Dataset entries
:::::

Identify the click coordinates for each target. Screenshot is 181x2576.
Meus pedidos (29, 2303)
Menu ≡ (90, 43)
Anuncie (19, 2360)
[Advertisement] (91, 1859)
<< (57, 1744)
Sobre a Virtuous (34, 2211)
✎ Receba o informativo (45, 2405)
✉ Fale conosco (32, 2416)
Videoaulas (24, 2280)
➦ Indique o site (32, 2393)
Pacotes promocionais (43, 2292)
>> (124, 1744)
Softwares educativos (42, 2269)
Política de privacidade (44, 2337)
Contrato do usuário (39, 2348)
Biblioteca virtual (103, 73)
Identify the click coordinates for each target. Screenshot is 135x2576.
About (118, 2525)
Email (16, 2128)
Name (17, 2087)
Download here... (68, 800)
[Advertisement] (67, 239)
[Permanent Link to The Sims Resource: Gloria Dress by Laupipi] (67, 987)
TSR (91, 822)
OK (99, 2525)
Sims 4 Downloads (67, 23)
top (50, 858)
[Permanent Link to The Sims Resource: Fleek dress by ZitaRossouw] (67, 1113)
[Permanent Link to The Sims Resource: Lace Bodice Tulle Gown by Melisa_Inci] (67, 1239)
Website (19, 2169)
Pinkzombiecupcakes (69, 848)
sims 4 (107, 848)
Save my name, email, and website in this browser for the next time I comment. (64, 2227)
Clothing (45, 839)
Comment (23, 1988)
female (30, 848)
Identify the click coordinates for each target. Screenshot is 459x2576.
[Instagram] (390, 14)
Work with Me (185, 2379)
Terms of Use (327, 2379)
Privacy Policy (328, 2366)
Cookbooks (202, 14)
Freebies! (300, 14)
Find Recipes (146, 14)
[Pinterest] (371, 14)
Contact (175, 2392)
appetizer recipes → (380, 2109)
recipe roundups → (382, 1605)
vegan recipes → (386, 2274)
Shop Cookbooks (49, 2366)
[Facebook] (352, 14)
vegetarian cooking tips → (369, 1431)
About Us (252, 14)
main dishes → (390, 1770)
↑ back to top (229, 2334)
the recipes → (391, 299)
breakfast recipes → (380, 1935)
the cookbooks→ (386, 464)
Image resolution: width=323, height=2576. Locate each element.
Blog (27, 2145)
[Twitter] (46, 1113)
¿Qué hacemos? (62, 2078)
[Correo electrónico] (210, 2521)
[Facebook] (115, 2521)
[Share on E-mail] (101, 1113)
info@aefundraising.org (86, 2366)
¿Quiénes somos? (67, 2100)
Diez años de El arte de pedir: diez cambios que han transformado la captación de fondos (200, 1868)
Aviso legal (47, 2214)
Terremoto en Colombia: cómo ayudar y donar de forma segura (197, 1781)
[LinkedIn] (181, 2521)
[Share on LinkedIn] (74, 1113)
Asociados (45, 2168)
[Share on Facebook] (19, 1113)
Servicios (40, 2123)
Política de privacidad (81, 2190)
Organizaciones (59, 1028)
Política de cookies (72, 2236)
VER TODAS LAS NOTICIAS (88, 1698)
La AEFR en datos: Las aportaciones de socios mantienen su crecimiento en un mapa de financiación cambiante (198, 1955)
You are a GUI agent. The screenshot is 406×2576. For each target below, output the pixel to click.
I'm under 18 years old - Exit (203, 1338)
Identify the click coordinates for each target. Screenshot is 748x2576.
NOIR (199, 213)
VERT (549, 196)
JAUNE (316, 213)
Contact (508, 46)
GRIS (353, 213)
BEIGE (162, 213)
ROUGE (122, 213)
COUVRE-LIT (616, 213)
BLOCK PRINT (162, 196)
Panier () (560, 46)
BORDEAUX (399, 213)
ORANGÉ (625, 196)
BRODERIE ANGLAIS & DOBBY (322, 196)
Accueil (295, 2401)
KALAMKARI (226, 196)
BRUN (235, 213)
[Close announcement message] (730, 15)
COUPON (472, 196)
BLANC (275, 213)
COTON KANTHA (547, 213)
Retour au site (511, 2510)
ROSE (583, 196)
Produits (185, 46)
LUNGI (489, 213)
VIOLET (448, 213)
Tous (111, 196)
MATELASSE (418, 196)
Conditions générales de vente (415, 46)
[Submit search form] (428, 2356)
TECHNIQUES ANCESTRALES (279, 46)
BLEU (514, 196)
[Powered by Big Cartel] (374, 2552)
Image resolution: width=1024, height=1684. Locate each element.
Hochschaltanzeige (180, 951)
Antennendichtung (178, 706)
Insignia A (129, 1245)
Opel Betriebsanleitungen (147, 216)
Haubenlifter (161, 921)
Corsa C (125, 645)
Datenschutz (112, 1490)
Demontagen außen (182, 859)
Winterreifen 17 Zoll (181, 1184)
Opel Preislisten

:::::

§ Exercise objective
Please give back the records exactly as written, beginning at the first line and including the line that holds "[Permanent Link to The Sims Resource: Fleek" as the last.

§ Finished exercise
Identify the click coordinates for each target. Screenshot is 181x2576.
Meus pedidos (29, 2303)
Menu ≡ (90, 43)
Anuncie (19, 2360)
[Advertisement] (91, 1859)
<< (57, 1744)
Sobre a Virtuous (34, 2211)
✎ Receba o informativo (45, 2405)
✉ Fale conosco (32, 2416)
Videoaulas (24, 2280)
➦ Indique o site (32, 2393)
Pacotes promocionais (43, 2292)
>> (124, 1744)
Softwares educativos (42, 2269)
Política de privacidade (44, 2337)
Contrato do usuário (39, 2348)
Biblioteca virtual (103, 73)
Identify the click coordinates for each target. Screenshot is 135x2576.
About (118, 2525)
Email (16, 2128)
Name (17, 2087)
Download here... (68, 800)
[Advertisement] (67, 239)
[Permanent Link to The Sims Resource: Gloria Dress by Laupipi] (67, 987)
TSR (91, 822)
OK (99, 2525)
Sims 4 Downloads (67, 23)
top (50, 858)
[Permanent Link to The Sims Resource: Fleek dress by ZitaRossouw] (67, 1113)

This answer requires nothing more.